▶ [PROBLEM] Restate all the data word for word, leaving nothing out.

▶ [DATASET CONTENT]
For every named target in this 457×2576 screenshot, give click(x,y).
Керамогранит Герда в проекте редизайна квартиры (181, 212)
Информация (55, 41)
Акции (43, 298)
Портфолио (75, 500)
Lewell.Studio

▶ [WRITTEN REPLY]
For every named target in this 457×2576 screenshot, give click(x,y).
Керамогранит Герда в проекте редизайна квартиры (181, 212)
Информация (55, 41)
Акции (43, 298)
Портфолио (75, 500)
Lewell.Studio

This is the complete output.